Can you carry on the text on cow milk production and disease prevalence from its last sentence?

**TEXT FOR ANALYSIS**
⁂

Data verification was performed to find and fix or remove outliers, referring to the field sheets. These steps followed the calculations of different parameters.
Missing data were estimated by taking the value for the month in which the data was missed, the average of milk quantity of the two months that frame this missing data. This estimation does not take into account the lactations with missing data located at the beginning or end of lactation. Lactations with more than two missing data were not considered in our analysis.
The effects of genetic type, calving season, age, disease, on quantity of milk, and duration of lactation were investigated.
Age was used instead of number of lactation that was not possible to specify, because of the lack of information at this level. Age was divided into three levels: cows under 6 years, from 6 to 8 years, and those over 8 years.
Four (4) calving seasons were identified. (i) The beginning of dry season (from October to December); (ii) the middle and the end of dry season (from January to March); (iii) the beginning of rainy season (April-June); (iv) the middle and the end of the rainy season (from July to September).
Analysis of variance (ANOVA) was used. The effect of disease on milk production and duration of lactation was evaluated with Student test.
Analyzes were performed using SAS (Statistical Analysis System) software, 9.2 versions.
RESULTS
Prevalence of some diseases in the study area
Blood diseases
The overall prevalence of trypanosomiasis was 5.22 %. Three types of trypanosomes were met in the study area; Trypanosoma congolense (32.02 %), Trypanosoma vivax (47.14 %) and Tryapanosoma brucei (20.84 %).
The season influenced significantly (P <0.05) the prevalence of trypanosomiasis. Indeed, the dry season had the highest prevalence (5.92 %). The effect of locality was also significant (P <0.05) on the prevalence of this disease (Table 1).

⁂

**SOURCE MATERIAL**
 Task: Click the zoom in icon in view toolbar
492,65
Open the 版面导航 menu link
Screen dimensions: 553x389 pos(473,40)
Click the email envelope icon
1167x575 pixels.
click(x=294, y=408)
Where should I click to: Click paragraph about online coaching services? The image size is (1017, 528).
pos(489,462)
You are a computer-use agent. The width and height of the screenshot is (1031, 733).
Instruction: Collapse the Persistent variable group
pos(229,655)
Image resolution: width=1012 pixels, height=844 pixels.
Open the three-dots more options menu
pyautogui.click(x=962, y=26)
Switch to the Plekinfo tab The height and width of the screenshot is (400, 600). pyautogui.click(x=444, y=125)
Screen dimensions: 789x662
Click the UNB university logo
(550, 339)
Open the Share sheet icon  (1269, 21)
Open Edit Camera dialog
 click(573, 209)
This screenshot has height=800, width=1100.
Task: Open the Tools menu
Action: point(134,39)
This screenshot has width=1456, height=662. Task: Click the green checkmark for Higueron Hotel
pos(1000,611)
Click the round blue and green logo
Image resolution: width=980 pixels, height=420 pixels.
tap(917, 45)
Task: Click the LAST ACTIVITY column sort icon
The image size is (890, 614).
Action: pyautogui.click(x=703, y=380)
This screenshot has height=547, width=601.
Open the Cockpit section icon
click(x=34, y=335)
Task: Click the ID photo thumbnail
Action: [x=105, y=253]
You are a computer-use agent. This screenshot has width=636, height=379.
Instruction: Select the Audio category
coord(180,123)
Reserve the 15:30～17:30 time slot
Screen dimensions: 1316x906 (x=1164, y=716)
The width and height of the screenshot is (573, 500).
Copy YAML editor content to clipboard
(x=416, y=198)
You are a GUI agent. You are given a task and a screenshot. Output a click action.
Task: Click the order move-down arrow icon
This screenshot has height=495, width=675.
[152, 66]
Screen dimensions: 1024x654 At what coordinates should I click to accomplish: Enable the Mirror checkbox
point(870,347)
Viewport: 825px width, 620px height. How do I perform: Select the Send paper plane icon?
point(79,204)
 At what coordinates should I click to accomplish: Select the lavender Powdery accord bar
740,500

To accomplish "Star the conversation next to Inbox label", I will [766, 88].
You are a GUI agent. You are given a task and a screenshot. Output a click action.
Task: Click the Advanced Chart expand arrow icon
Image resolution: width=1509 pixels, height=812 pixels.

⁂

**ANSWER SPACE**
The prevalence of microfilariosis was significantly different (P <0.05) from a locality to another. The season also had a significant effect (P <0.05) on the prevalence of this disease. The rainy season is very favorable to this disease. However, for theileriosis, it is the dry season which is very favorable to the disease (Table 1).
Babesiosis and anaplasmosis are very rare diseases in the region. Indeed, over the period of this study, there were only two cases of animals carrying Babesia spp. and not of animals hosting Anaplasma spp.
Gastrointestinal diseases
The rainy season is very crucial for gastrointestinal diseases, especially for strongylosis, coccidiosis and fascioliasis (P <0.05). However, the effect of season on Strongyloidiasis was not significant (P ˃0.05) (Table 2).
The effect of locality is highly significant (P <0.001) for ascariasis and significant for fascioliasis (P <0.05) (Table 2).
Milk production
The effect of breed on milk production was significant. Indeed, milk quantity produced by Métis cattle, 262 ± 77 kg was significantly higher than those of the two other cattle. On another hand, Méré cattle with 223.3 ± 64 kg of milk, was significantly different from N’Dama breed (193.53 ± 46.76 kg). The analysis of the evolution of milk production within a monthly lactation showed that daily milk quantity of Métis cattle was significantly higher than quantities of milk produced daily by Méré cattle and N’Dama breed (Figure 1).
The effect of age on milk production was not significant in Méré and Métis cattle. However, age had a significant effect in N'Dama. The milk quantity produced by cows aged from 6 to 8 years, was significantly the highest; 211.3 ± 72 kg. They were followed by animals aged from 2 to 6 years with 184.7 ± 53 kg of milk produced. The last group was composed of animals of age greater than 8 years (161.9 ±47 kg). Beyond 8 years, the quantity of milk declined.
The effect of calving season was significant in Metis cattle. But it was not significant in N’Dama breed and Méré cattle. In Métis cattle, calving beginning in the rainy season (from April to June), corresponded to the highest lactations (Figure 2).
The available data showed that theileriosis and microfilariosis had no significant effect on the total quantity of milk per lactation. Indeed, milk production from animals of which the test for these diseases were positive, was not significantly different from the quantity of milk from the other animals (Table 3).
Duration of lactation
Métis cattle had lactation length (310 ± 53 days) significantly more important than duration of lactation from Méré catlle and N’Dama breed. In addition the lactation of Méré (290 ± 38 days) cattle was significantly longer than the N’Dama one (277 ± 28 days).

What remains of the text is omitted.